--- BEGIN DATA EXCERPTS ---

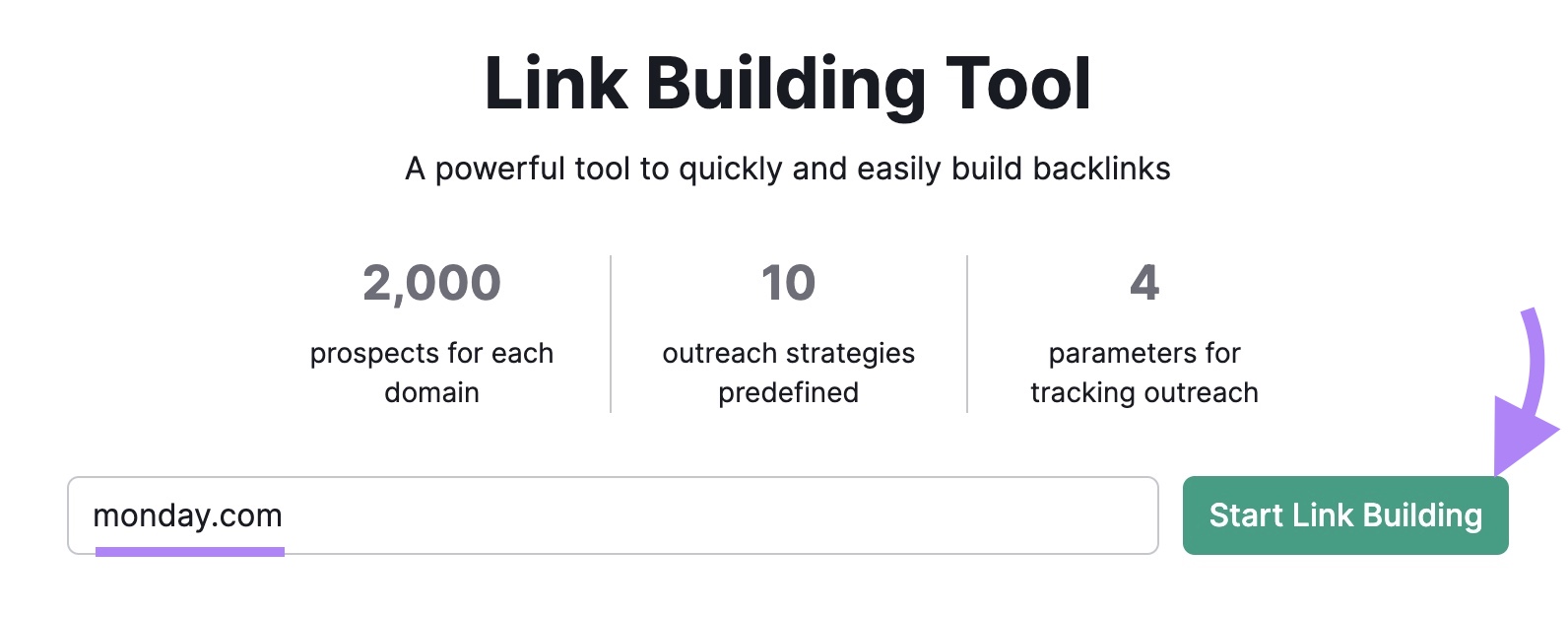The height and width of the screenshot is (617, 1568).
Task: Click the parameters for tracking outreach label
Action: pos(1143,372)
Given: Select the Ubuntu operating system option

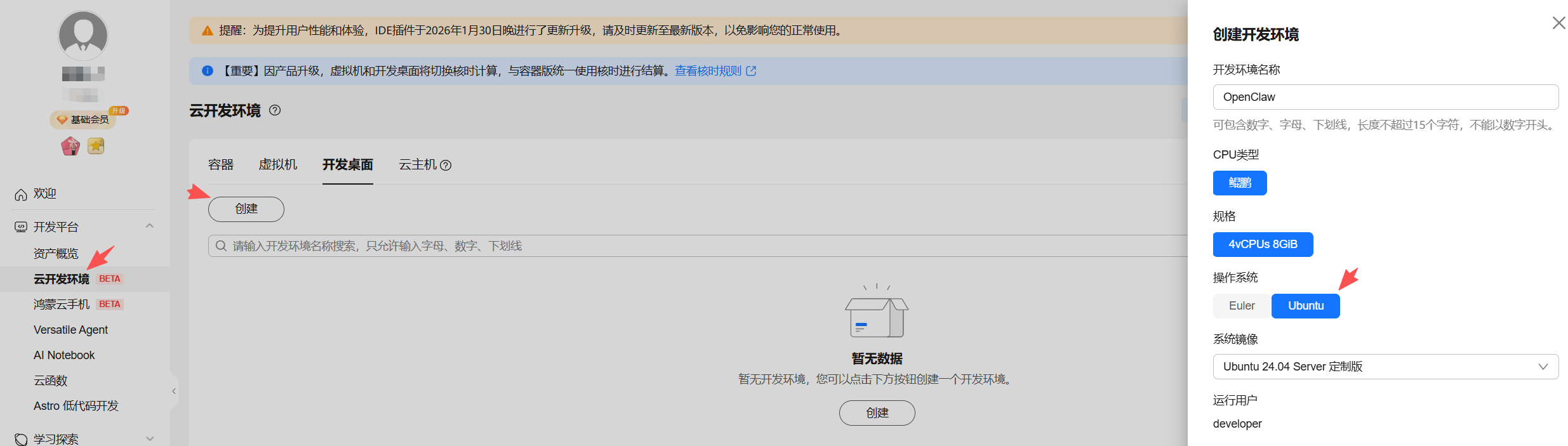Looking at the screenshot, I should 1305,306.
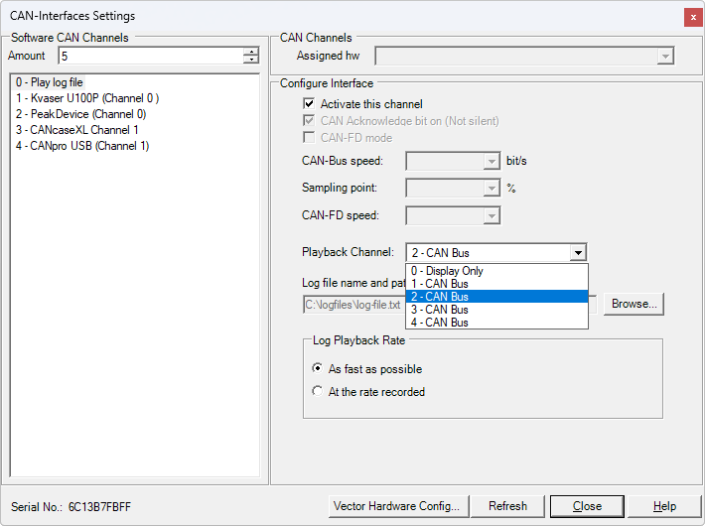Select At the rate recorded option

(x=318, y=392)
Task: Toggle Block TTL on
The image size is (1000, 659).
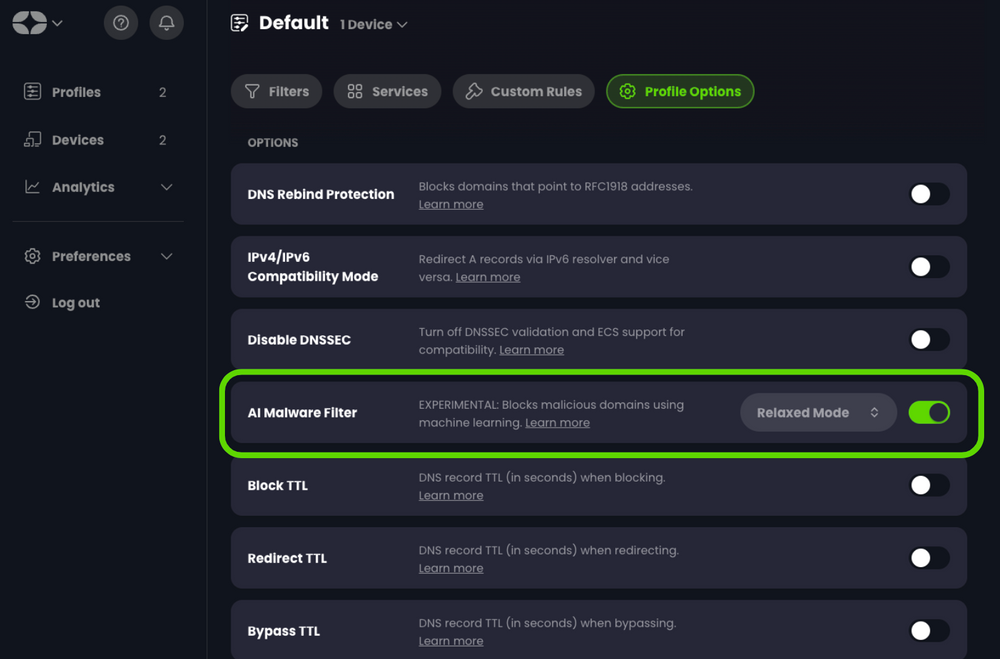Action: coord(929,485)
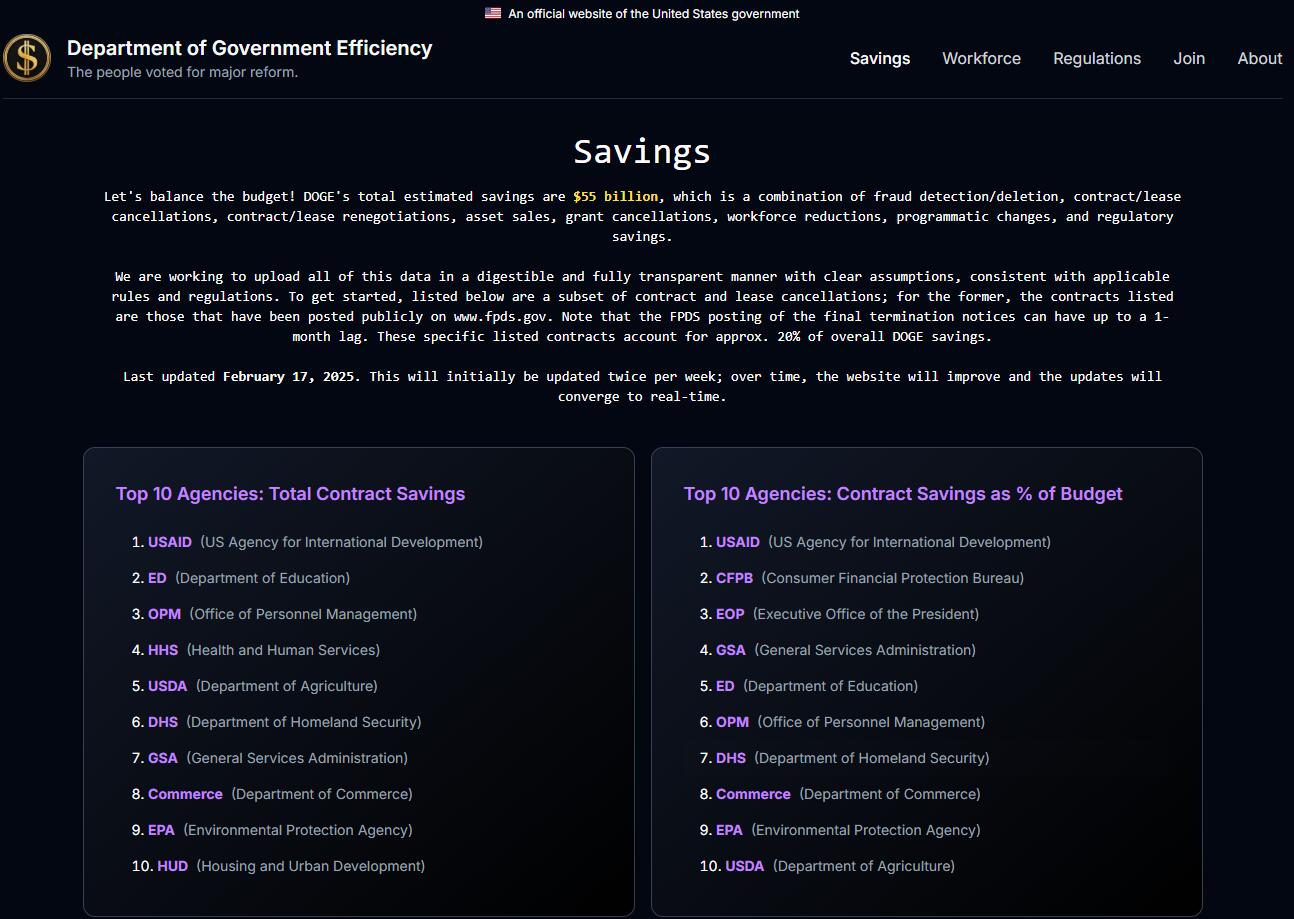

--- END DATA EXCERPTS ---

▶ [WHAT THIS TASK INVOLVES] Rewrite the stretch of the listing from its start through the line containing "(x=318, y=392)", replacing "Ubuntu" with "Debian" and changing nothing else. Leave the pictures out.

▶ [ANSWER FOR THE TASK]
The height and width of the screenshot is (617, 1568).
Task: Click the parameters for tracking outreach label
Action: pos(1143,372)
Given: Select the Debian operating system option

Looking at the screenshot, I should 1305,306.
Select At the rate recorded option

(x=318, y=392)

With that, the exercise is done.